Here the youth devoted himself to the study of secular sciences to which he had already seriously applied himself during his Talmudic studies. Having obtained the rather unwilling permission of his father, in 1812 he went to Paris, where he received a call to a prominent position in the Central Jewish Consistory and at the same time fulfilled the duties of tutor for the children of Baruch Weil. The results of his method of teaching induced the Catholic families of Louis Mertien and Bernard Mertien to entrust their children to his care. This may have had some influence on his subsequent conversion. He writes: "Stirred by the edifying examples of Catholic piety continually set before me to the furtherance of my own salvation, the tendency towards Christianity, born in earlier life, acquired such strength that I resisted no longer."

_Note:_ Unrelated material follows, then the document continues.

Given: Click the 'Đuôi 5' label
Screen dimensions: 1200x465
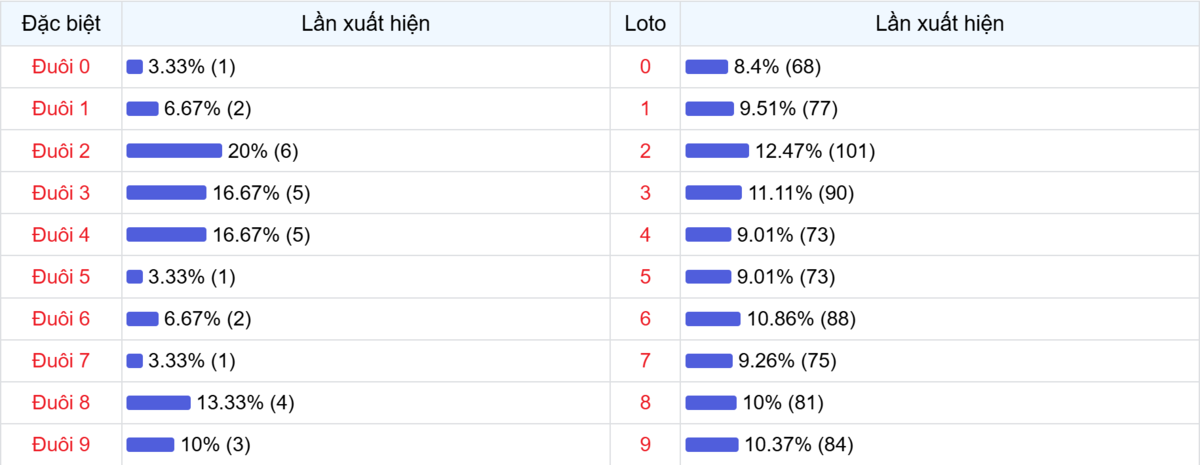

Drach had already begun the study of Greek and Latin so as to become acquainted with the Christian doctrines in their original sources. He now applied himself studiously to patristic theology and specialized in the study of the Septuagint in order to investigate reports the Alexandrian translators had been unfaithful to the original Hebrew. These studies resulted in his unquestioned belief in the divinity and Messiahship of Jesus Christ. On Maundy Thursday, 1823, he renounced Judaism in the presence of Archbishop Quélen, at Notre-Dame de Paris, was baptized the following (Holy) Saturday, and on Easter morning received his first Holy Communion and the Sacrament of Confirmation. Two daughters and an infant son were also baptized. His two daughters entered the order of Notre Dame de Charité du Bon Pasteur d'Angers and his son became an ecclesiastic, and a distinguished Biblical scholar. In 1817, Drach married Sara Deutz, the daughter of Judith Bermann and Rabbi Emanuel Deutz, Chief Rabbi of Paris. According to Nikolaus Scheidm writing in the Catholic Encyclopedia, Sara Drach, the only member of the family who remained Jewish, is reported to have abducted the children. They were returned, however, after two years from London to France.

After a few years Drach went to Rome, where he was appointed librarian of the Propaganda (1827), which office he held at his death. His conversion apparently inspired others, including the Libermann brothers; Francis Libermann was especially grateful to Drach for his advice and assistance in the establishment of the "Congregation of the Immaculate Heart of Mary" (1842), which soon merged with the older "Holy Ghost Fathers" (1848).

== Published works ==
- Lettres d'un rabbin converti aux Israélites, ses frères (Paris, 1825)
- Bible de Vence, with annotations (Paris, 1827–1833) in 27 volumes octavo.
- He remodelled the Hebrew-Latin Dictionary of Gesenius
- Catholic Hebrew-Chaldaic dictionary of the Old Testament (ed. Migne, Paris, 1848)
- Du divorce dans la synagogue (Rome, 1840);
- Harmonie entre l'église et la synagogue (Paris, 1844). There is a Spanish translation
- La Cabale des Hébreux (Rome, 1864).